*** Records for the exercise ***

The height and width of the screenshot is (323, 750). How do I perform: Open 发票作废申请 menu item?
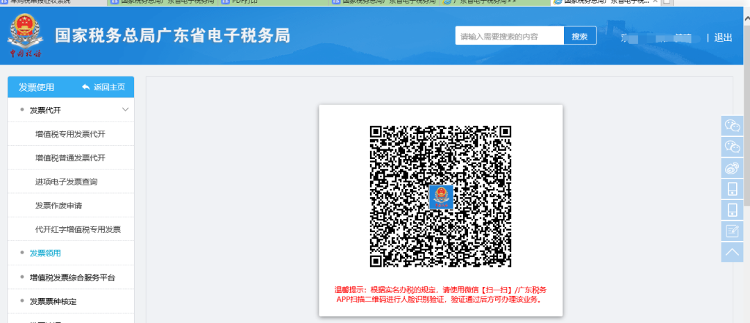tap(59, 206)
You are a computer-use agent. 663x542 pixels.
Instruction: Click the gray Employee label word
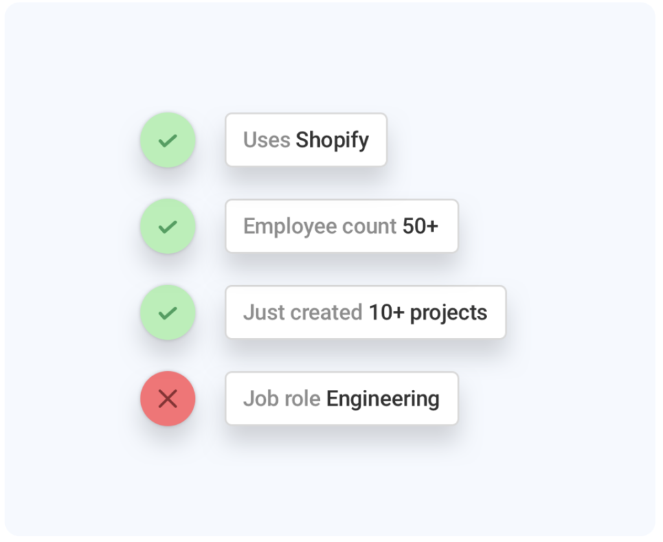pos(290,227)
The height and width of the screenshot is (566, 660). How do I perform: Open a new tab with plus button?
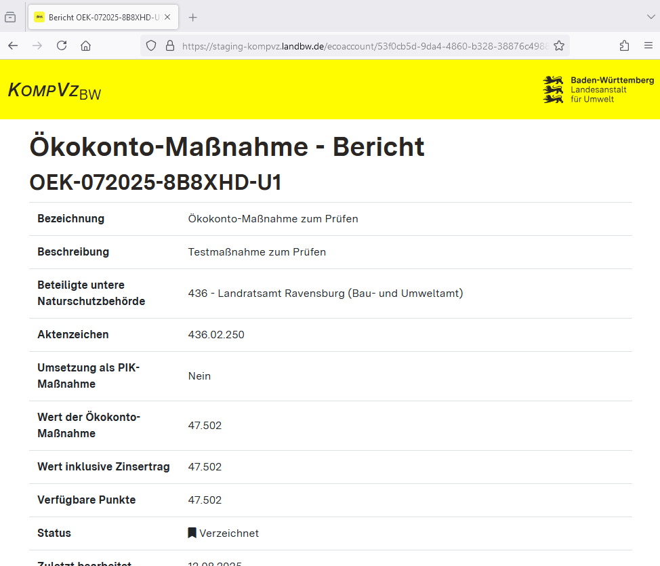[x=193, y=18]
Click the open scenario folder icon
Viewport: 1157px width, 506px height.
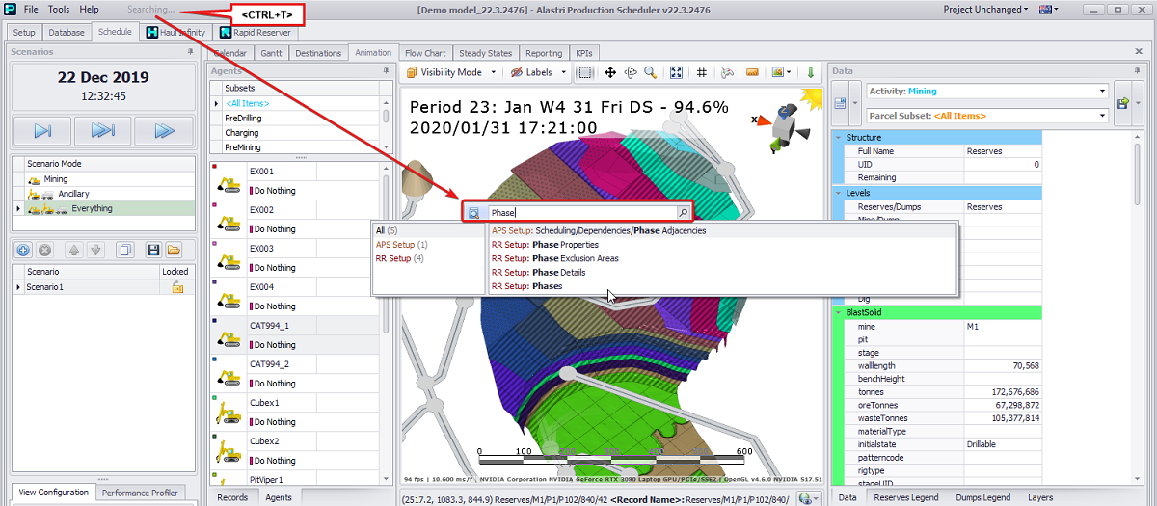coord(174,250)
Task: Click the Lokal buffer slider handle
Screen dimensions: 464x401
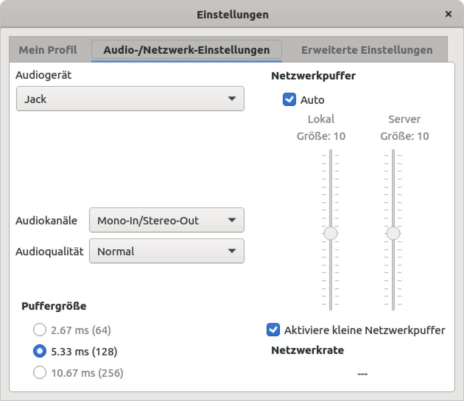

*** End of Records for the exercise ***

▸ **Task goal**
Pictures are to be left out. Everything else in the records must be written out exactly.

▸ **Response to this task**
The height and width of the screenshot is (323, 750). How do I perform: Open 发票作废申请 menu item?
tap(59, 206)
You are a computer-use agent. 663x542 pixels.
Instruction: Click the gray Employee label word
pos(290,227)
The height and width of the screenshot is (566, 660). How do I perform: Open a new tab with plus button?
[x=193, y=18]
Click the open scenario folder icon
Viewport: 1157px width, 506px height.
coord(174,250)
Task: Click the Lokal buffer slider handle
Screen dimensions: 464x401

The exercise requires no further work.